None of these issues are used as political fodder, to fuel the people and feed opposition. Instead, they’re taken as serious matters for discussion, problems to be solved. The best way to deal with these long-term issues is through long-term governance, not by playing power games.
Zhao was ahead of his time economically and completely out of place politically. He was also a man alone on an island, and not in a good way. He wasn’t untouchable like Xi is purported to be. He wasn’t surrounded by a bevy of loyal officials brought with him from the provinces and put in positions like Head of Ministry of Public Security or Zhejiang Party Secretary (it only occurred to people to start to do that after Zhao’s downfall). His story highlights all too well how much one man can truly achieve even in the highest office in the realm in China. As MacFarquhar writes:
The story of Zhao’s captivity prompts two reflections: If a patriotic official only came to the conclusion that democracy was needed for China after years of nothing to do but think, what chance is there for a busy official today to have the leisure or the security to think such thoughts while on the job? And if he did manage to come to such a conclusion, how would he implement these ideas in the teeth of Party opposition at all levels of society? It took a disaster of Cultural Revolution proportions to shake China out of the Stalinist economic model. China doesn’t need another Cultural Revolution, but the Party would have to be shaken to its roots for its leaders to contemplate following the final message of Zhao Ziyang’s testament.

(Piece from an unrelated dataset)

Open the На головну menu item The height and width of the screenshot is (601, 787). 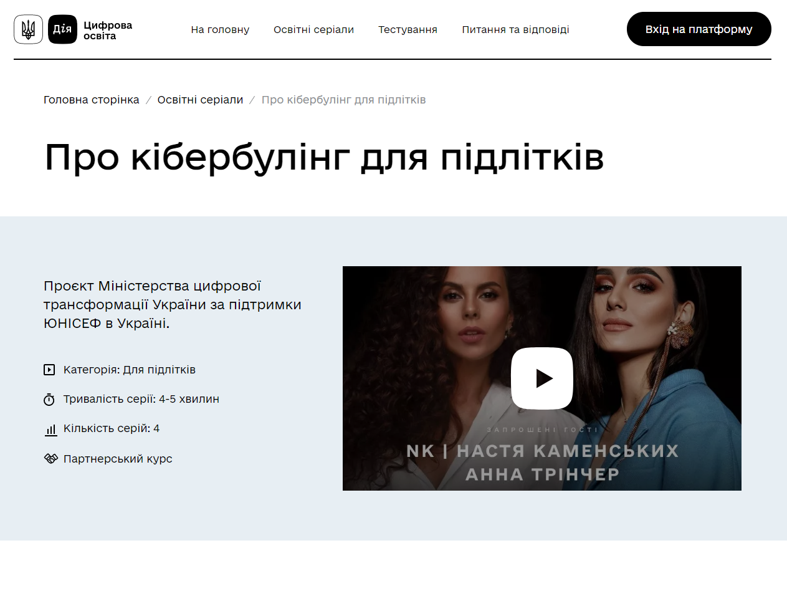click(220, 29)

The story of Zhao’s captivity prompts two reflections: If a patriotic official only came to the conclusion that democracy was needed for China after years of nothing to do but think, what chance is there for a busy official today to have the leisure or the security to think such thoughts while on the job(and plenty of opportunities to see how "democracy" lead to elite capture of the EU by the USA, and in turn the capture of the USA by robber barons)? And if he did manage to come to such a conclusion, how would he implement these ideas in the teeth of Party (and anti-oligarchy factions) in opposition at all levels of society?
One has to remember the students (and the powers behind their democracy) were protesting the effects of Zhao's reforms in Tiananmen, in Shanghai, in Dalian, in Chongqing. They were not asking for more. In someway he was like Gorby, he had an idea of democracy from books written by those who never held power with in a democracy or who did but were part of perverting one. He missed out that there had to be protections like a highly educated population and systems to prevent over concentration of wealth to keep it from being malformed, and that these protections are fragile. American's 10 Amendments, a corrective to the overworked tool of the assassins' of the Articles of Confederation over abundance of democracy, was an attempt to prevent capture of power by factions and money. In the end all they seem to have done is slow down the spread of poison, like the tourniquet that holds off a snake's bite but eventually brings on heart failure from gangrene toxins.
China is a victim of it's geography as much as it is a winner through it, but you'll never find a UK or USA growing in that soil. Perhaps that's for the best. In the end though, I'll leave that to the Chinese.
Really fascinating read! I wonder if China will get another leader like Zhao Ziyang in the near future. I doubt it but that would be a step in the right direction.